1   goes to ground / negative of both low and high voltage supplies

4,8 both go to positive low voltage supply, of 6 to 15 volts.

7   does not get connected to anything.

The 555 should not be a TLC555, but should be an LM or NE 555.

The timing capacitor should be at least 100 picofarads. The timing resistor should be 1K to 5 meg.

The pulse (flash) frequency (in Hz or flashes per second) is approx .72 divided by the product of timing resistance (in ohms) and timing capacitance (in farads). This oscillator does not work well at frequencies above something like a megahertz. Since most strobes don't work well above 10 Hz or something like that, the timing capacitor would be a minimum of .01 uF in nearly all cases, usually at least .22 uF.

For a typical variable speed strobe light with a flash rate adjustable from about .35 to 7 Hz, I recommend a timing resistor of 10K in series with a 200K variable one, and the timing capacitor would be 10 microfarads.

For a 200K variable resistor, you can use the two sections of Radio Shack's dual 100K pot (271-1732) in series with each other.
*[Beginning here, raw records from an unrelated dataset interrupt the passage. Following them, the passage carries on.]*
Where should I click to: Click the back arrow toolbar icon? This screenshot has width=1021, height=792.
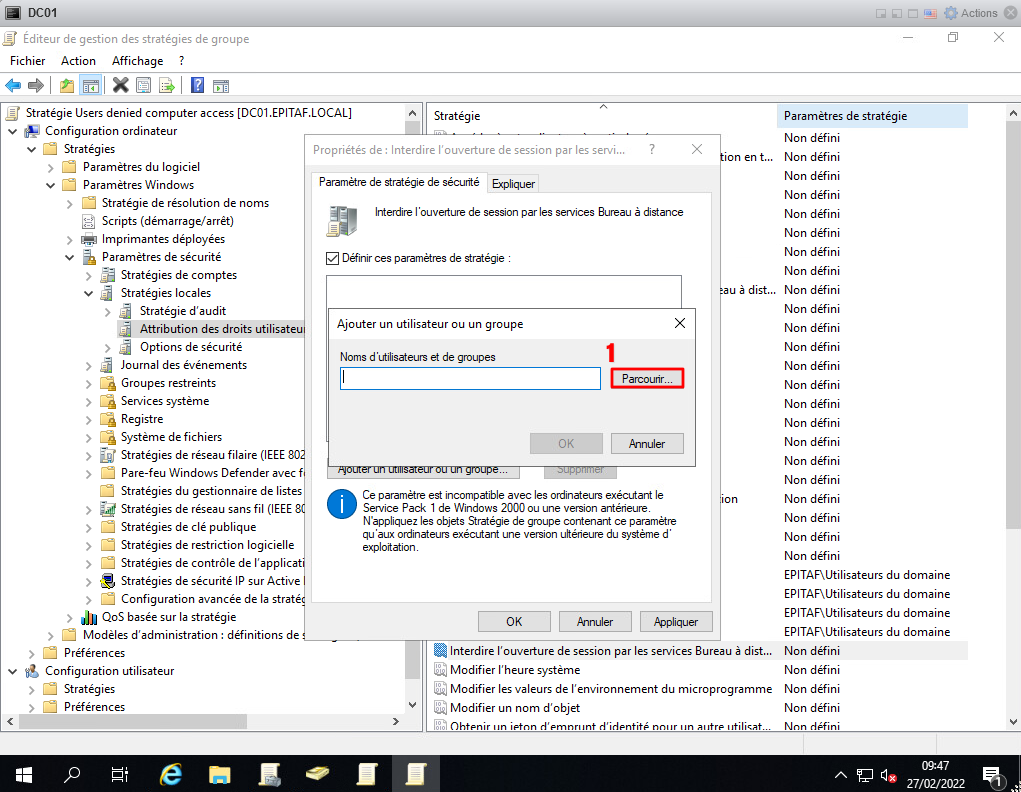[x=13, y=86]
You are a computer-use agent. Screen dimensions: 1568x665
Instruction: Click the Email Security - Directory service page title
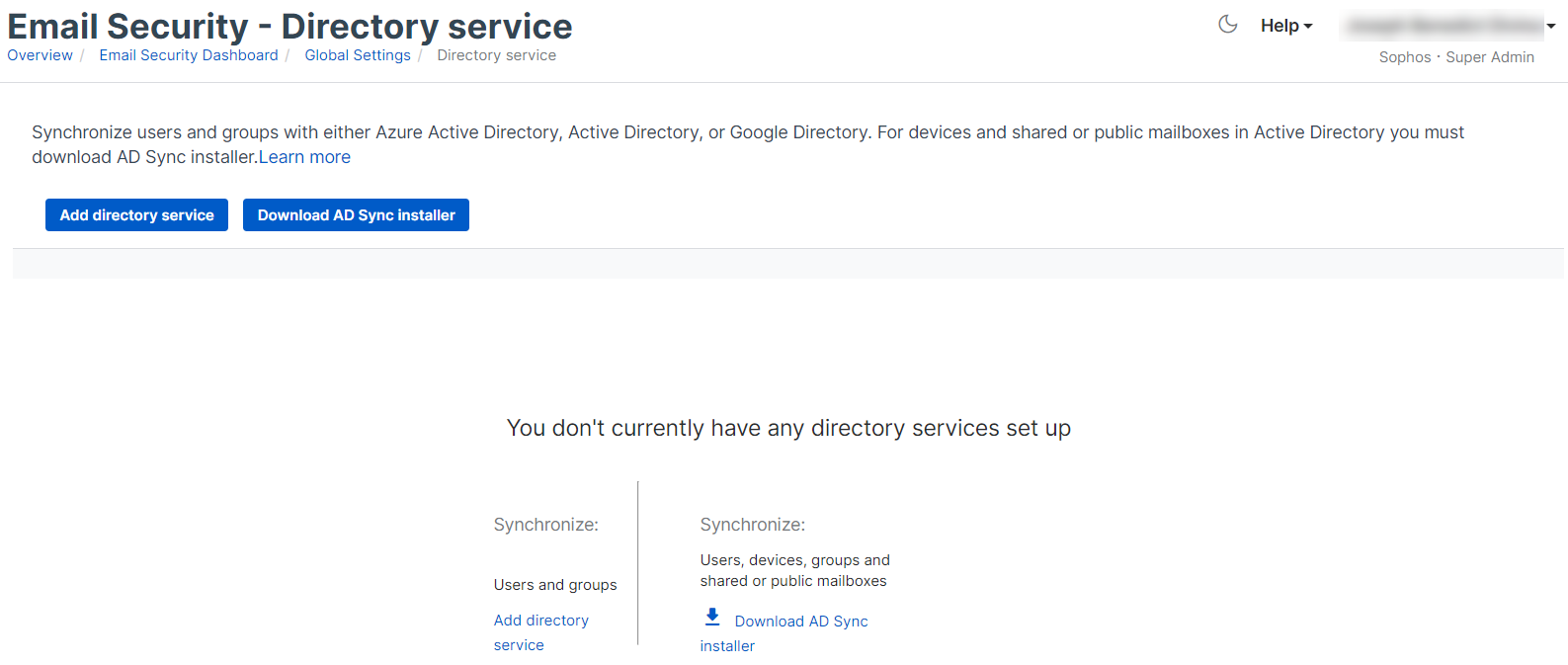point(289,27)
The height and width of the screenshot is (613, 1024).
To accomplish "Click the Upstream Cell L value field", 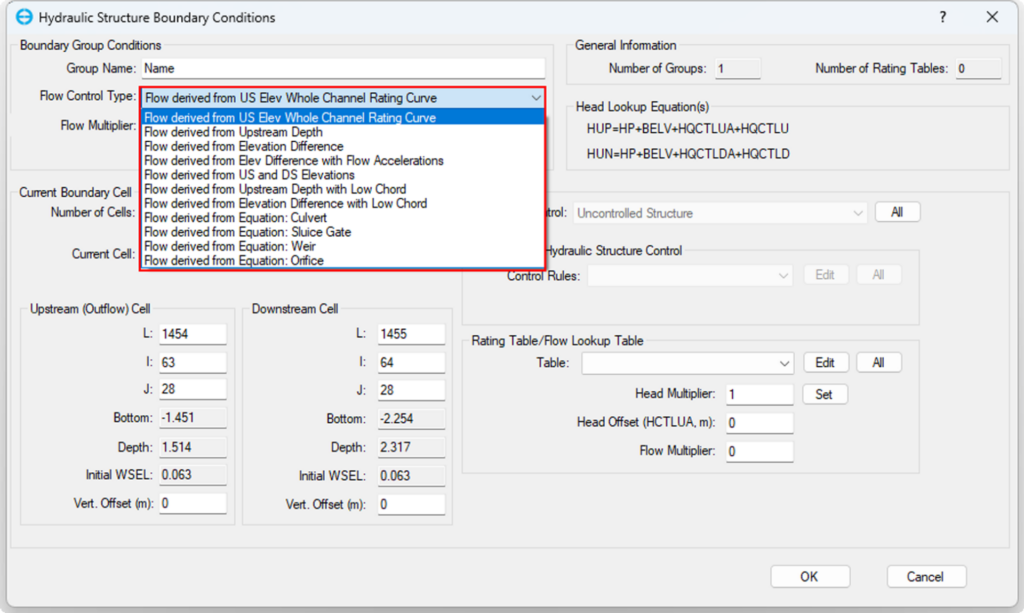I will point(192,334).
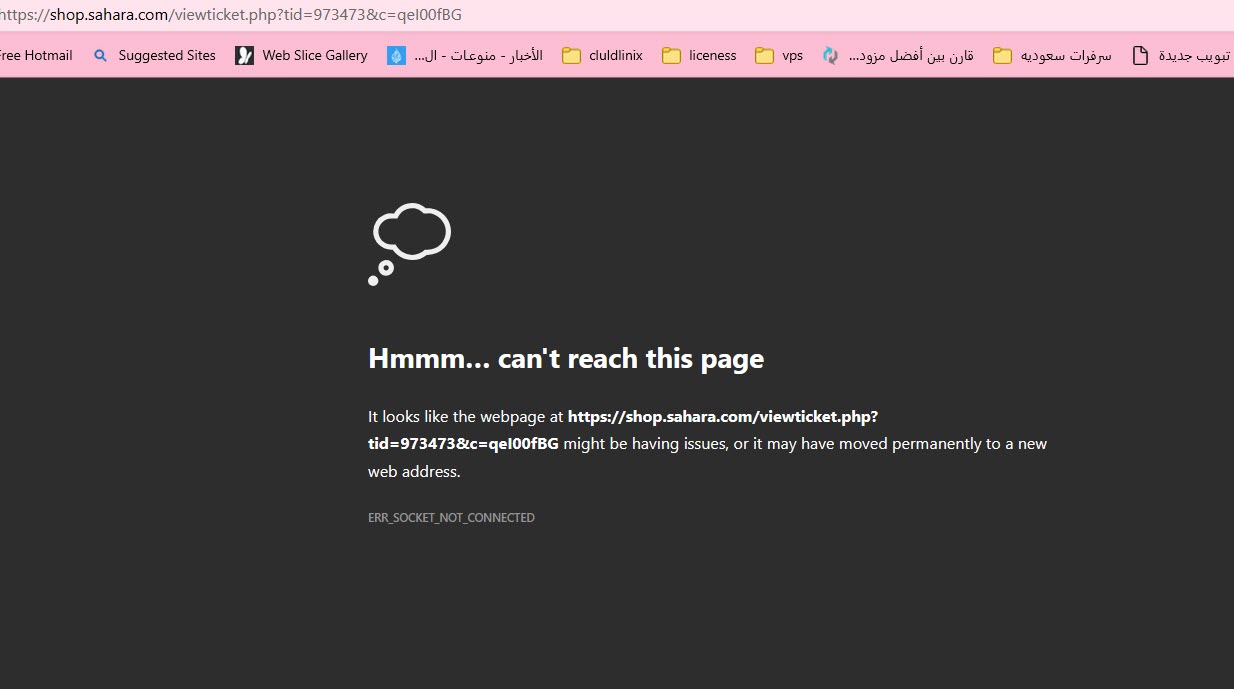Image resolution: width=1234 pixels, height=689 pixels.
Task: Click the liceness folder icon
Action: coord(671,56)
I recommend using the center terminal and the first one clockwise from it, of each section, in order to take advantage of the nonlinear resistance distribution ("taper") of this device.

You are encouraged (but at your own risk) to try different timing resistors and timing capacitors to get the results you want.
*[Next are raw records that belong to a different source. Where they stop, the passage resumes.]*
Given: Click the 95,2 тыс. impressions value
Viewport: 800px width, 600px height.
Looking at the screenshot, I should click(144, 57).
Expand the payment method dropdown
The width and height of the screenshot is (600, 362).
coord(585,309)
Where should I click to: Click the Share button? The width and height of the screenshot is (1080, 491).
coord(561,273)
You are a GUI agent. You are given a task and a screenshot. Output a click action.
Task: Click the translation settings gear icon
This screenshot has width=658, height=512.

In the event you are trying to get a rapid flash rate and the trigger capacitor is not charging quickly enough, you can try a lower value for the resistor that charges it from the main high voltage.

More Advanced Stuff

For now, I advise people to get the Radio Shack "Engineer's mini-notebooks" on digital circuits and on 555 timer IC circuits.

One IC that is good for some strobe stuff, especially multiple and unevenly spaced flashes, is the 4017. This is a decade counter with ten outputs 0 to 9. Connect a square or rectangular wave input to the clock input (Pin 14). For normal use, ground Pin 13 ("NOT clock enable"). Ground Pin 15 ("reset") for normal counting 0 to 9 and starting again with zero. For a shorter count, connect the reset pin to the appropriate output pin instead of to ground. For example, to have the count have a cycle of only six possible outputs, connect reset to the "6" output.
B+ is Pin 16 and B- (ground) is Pin 8. "Carryout" is Pin 12. All the other pins are the ten outputs:

"0" is Pin 3
"1" is Pin 2
"2" is Pin 4
"3" is Pin 7
"4" is Pin 10
"5" is Pin 1
"6" is Pin 5
"7" is Pin 8
"8" is Pin 9
"9" is Pin 11

The clock input (14) would typically get output from Pin 3 of a 555 oscillator like that from the circuit above.
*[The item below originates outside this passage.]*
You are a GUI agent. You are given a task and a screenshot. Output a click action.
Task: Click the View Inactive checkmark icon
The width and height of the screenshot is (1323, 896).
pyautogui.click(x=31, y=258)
For use triggering SCR's, I recommend the Teccor SCR TCR22-6, Digi-Key catalog number TCR22-6-ND since this one only needs .2 mA to trigger. Feed the gate from a 4017 output via a 10K resistor, maybe less if the supply voltage is 6 volts or less and the 4017 output in question is not feeding anything else. It is OK to use as low as 3.3K at any supply voltage as long as the 4017 output in question is not feeding anything else.

If you want more than one 4017 output to feed the same SCR, each output should go through a diode (traditionally of type 1N4148 or 1N914) to keep it from interfering with other 4017 outputs. These "steering diodes" would converge onto the 10K or 3.3K resistor feeding the SCR gate.
Do not attempt to fire the flashtube from adjacent number 4017 outputs. This is generally not recommended. If necessary for some reason to attempt this, put the combination output (after the steering diodes) to one input of a 2-input AND gate. This input needs a 100K resistor to ground. The other input goes to the clock. The output of the AND gate goes to the 10K or 3.3K resistor feeding the SCR gate. This AND process makes the input to the SCR go low for half a count tick - otherwise it would stay "high". If you use a NAND gate, you have to "invert" the output. You can use an additional 2-input AND stage (a 2-input AND or NAND IC usually has four of these) - connect the inputs together and to the output that needs to be inverted, and connect the inverted output through the 10K or 3.3K resistor going to the SCR gate.

One 4017 can even control two or more SCRs - such as a dual strobe with the two flashtubes flashing at different times as part of one overall pattern.